[Python-3000] Iterators for dict keys, values, and items == annoying :)

Brett Cannon brett at python.org
Fri Mar 24 01:46:29 CET 2006


On 3/23/06, Guido van Rossum <guido at python.org> wrote:
> On 3/23/06, Ian Bicking <ianb at colorstudy.com> wrote:
> [Guido]
> > > Testing whether an iterator is empty or not is an oxymoron; the only
> > > legit way is to call next() and see whether it raises StopIteration.
> > > This is the fundamental confusion I am talking about. It is NOT
> > > "natural enough". It reveals a fundamental misunderstanding of the
> > > design of the iterator protocol.
> >
> > I'm talking about a use case, not the protocol.  Where iterators are
> > used, it is very common that you also want to distinguish between zero
> > and some items.
>
> Really? Methinks you are thinking of a fairly specific context -- when
> presenting database query results to a user. The problem IMO lies in
> SQLObject (which I admit I've never used) or perhaps in SQL itself, or
> the specific underlying DB. In most other situations, you have an
> honest-to-god container (e.g. a dict) which you can test for emptiness
> before even asking for an iterator over its items. When all you have
> is a query represented as an iterator this doesn't fly. That's why
> some DB API implementations return the number of results as the
> non-standard return value of the query API (at least that's what I
> recall -- it's been a while since I used the DB API).
>

I think there is a fundamental difference between your views of
iterators.  It sounds like Ian is viewing them as a separate object;
something that happens to have derived its values from a dict in the
situation begin discussed.  While it seems Guido views the iterator
for the dict as a view (ala Java in a way) of the data and providing
an object with an API for viewing that data.

And this leads to the difference between wanting to know the length of
the iterator compared to the object that returned the iterator. 
Taking the view of the iterator as its own object with data, you would
do::

  obj = {}
  it = obj.keys()
  len(it)

But taking the view of the iterator as a view of the original object,
it makes more sense to work off the original object::

  obj = {}
  len(obj)
  it = obj.keys()

I understand Ian's view since I know I like to pass around iterators
for use and that disconnects the iterator from the object that
generated it and thus makes it impossible to find out possible info on
the data contained without exhausting the iterator compared to just
performing data upon the object containing the original the data.

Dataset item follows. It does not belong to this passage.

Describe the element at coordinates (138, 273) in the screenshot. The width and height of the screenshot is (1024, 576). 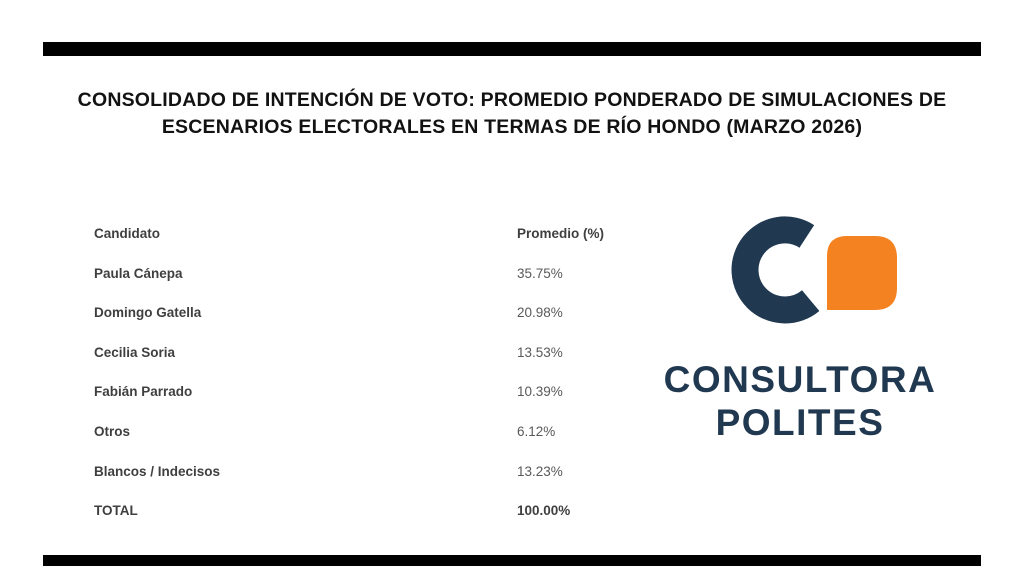
I see `candidate-name: Paula Cánepa` at that location.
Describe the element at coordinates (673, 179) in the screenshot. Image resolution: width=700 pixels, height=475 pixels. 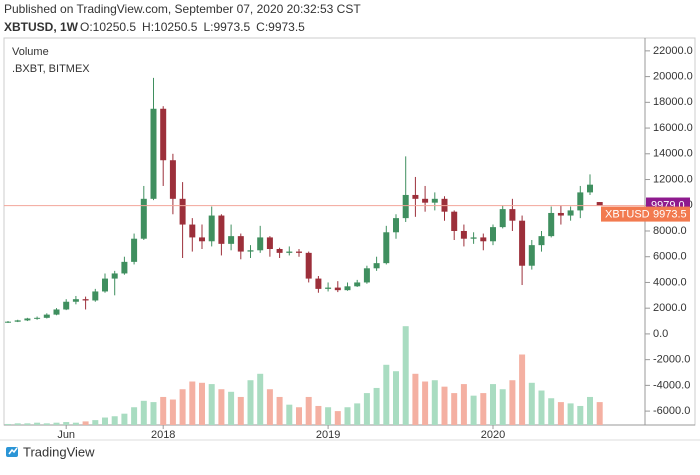
I see `y-tick-label: 12000.0` at that location.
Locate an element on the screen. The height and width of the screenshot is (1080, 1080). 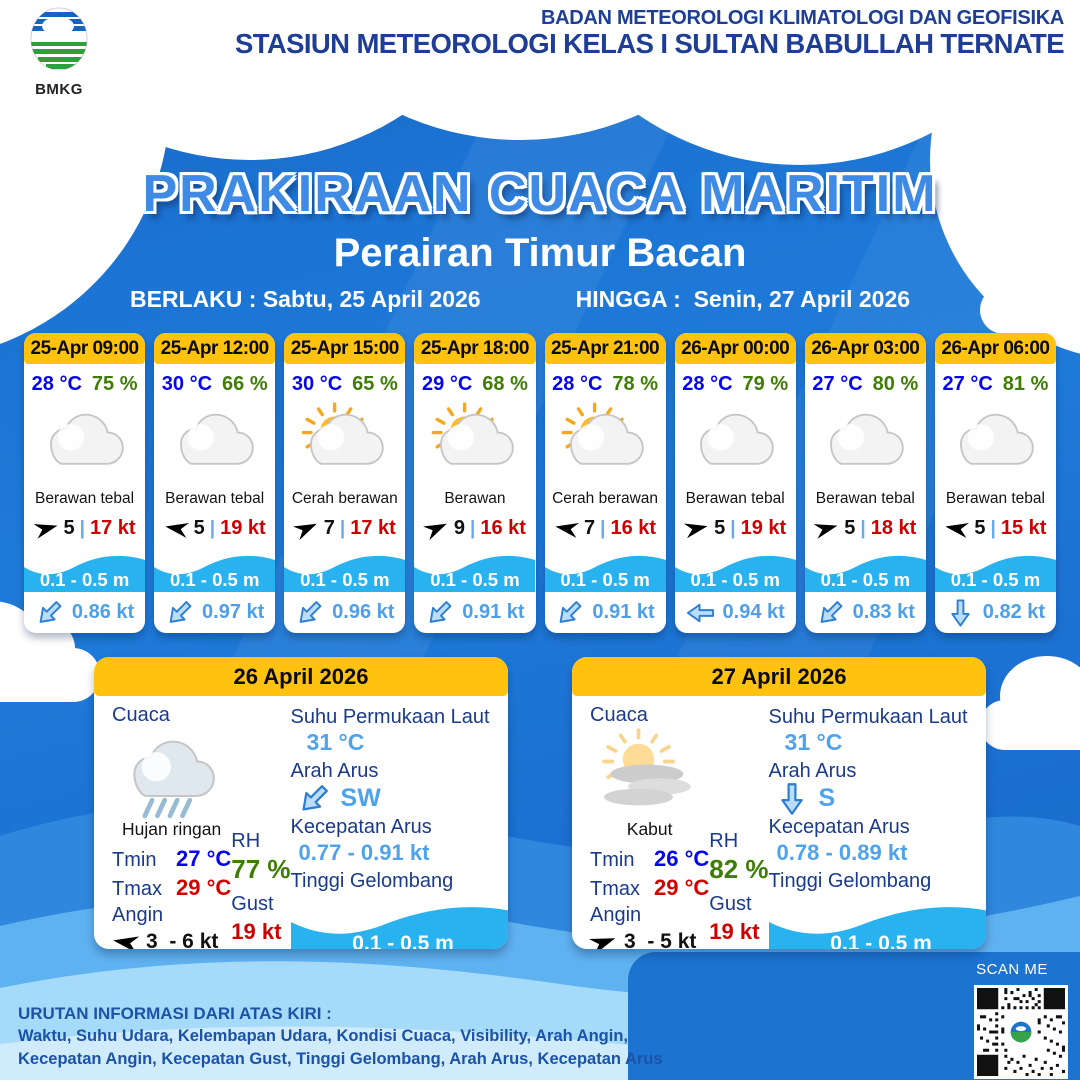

But I think if objects returned iterators instead of lists the
iterator-as-view will begin to be used more than viewing them as
iterator-has-own-data.  But this also means that making a more
view-like interface would be handy.  In terms of what would need to be
supported (len, deletion, etc.) I don't know.  I personally have not
had that much of a need since I then just pass the originating object
and get the iterator as needed instead of passing around the iterator.